(災害に対して安全で安心な道路ネットワークの整備)

 阪神・淡路大震災において認識されたように、道路については、災害時に迂回路等の代替機能を確保することが重要であり、これによって自然災害の国民生活や経済活動への影響を最小限に抑制することが期待される(図表3-3-13)。例えば、我が国の厳しい自然条件、地形条件等により、冠水、土砂災害、橋梁破損等自然災害が生じた際に道路が通行止めになることがまだ多く、全国の国道について見ると、総延長51,929kmのうち事前通行規制()がかかる区間は880ヶ所である(図表3-3-14)。通行止めになった場合、それに代替する道路がない地域では、緊急物資の搬入や生活物資の調達、病院へのアクセスに大きな支障を及ぼしている。道路は、生活の基盤であるとともに、救急等生命に関わる活動を支える根幹施設でもあり、豪雨、地震、豪雪等の災害に対して安全に、安心して利用できるよう、整備を進めなければならない。従来、道路の防災対策は、防災点検等の結果や交通量、迂回路の有無といった局所的な視点に基づいて行われてきたが、今後は、これらの対策に加え、医療活動等への影響といった道路の提供するサービスの観点や降雨確率等に基づいて道路のネットワークとしての信頼性を明確にし、さらに効果的な道路防災対策を推進する必要がある。

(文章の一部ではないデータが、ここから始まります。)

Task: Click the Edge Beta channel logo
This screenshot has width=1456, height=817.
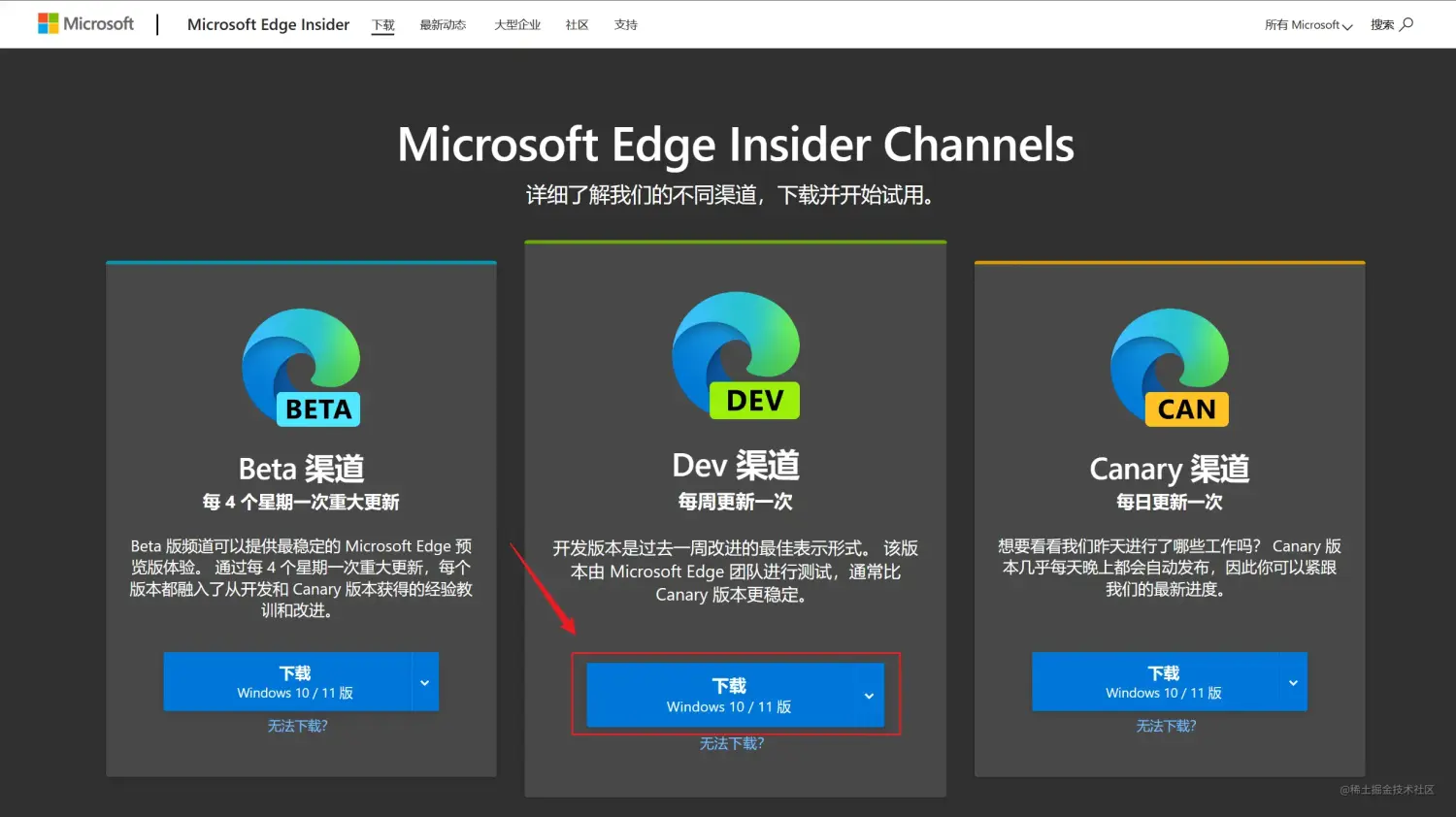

 我が国は元来脆弱な国土条件の下で国民の安全で安心な暮らしを脅かす自然災害に対して着実な対策を行ってきたところではあるが、近年においても国民の安全で安心な暮らしを脅かす自然災害に際し、改めて被害を最小限に抑えるためのハード・ソフト両面からの災害対策の必要性が認識される。その際は、行政の役割に加えて、地域(コミュニティ)やボランティアによるきめ細やかで地域の暮らしに密着した対応が重要であり、今後とも行政・住民が一体となって安全で安心できる国土づくり・まちづくりのための施策を推進する必要がある。



(注)事前通行規制:道路通行の安全性を確保するため、異常気象時において、あらかじめ設定している連続雨量を超える場合には道路の通行止めを実施する。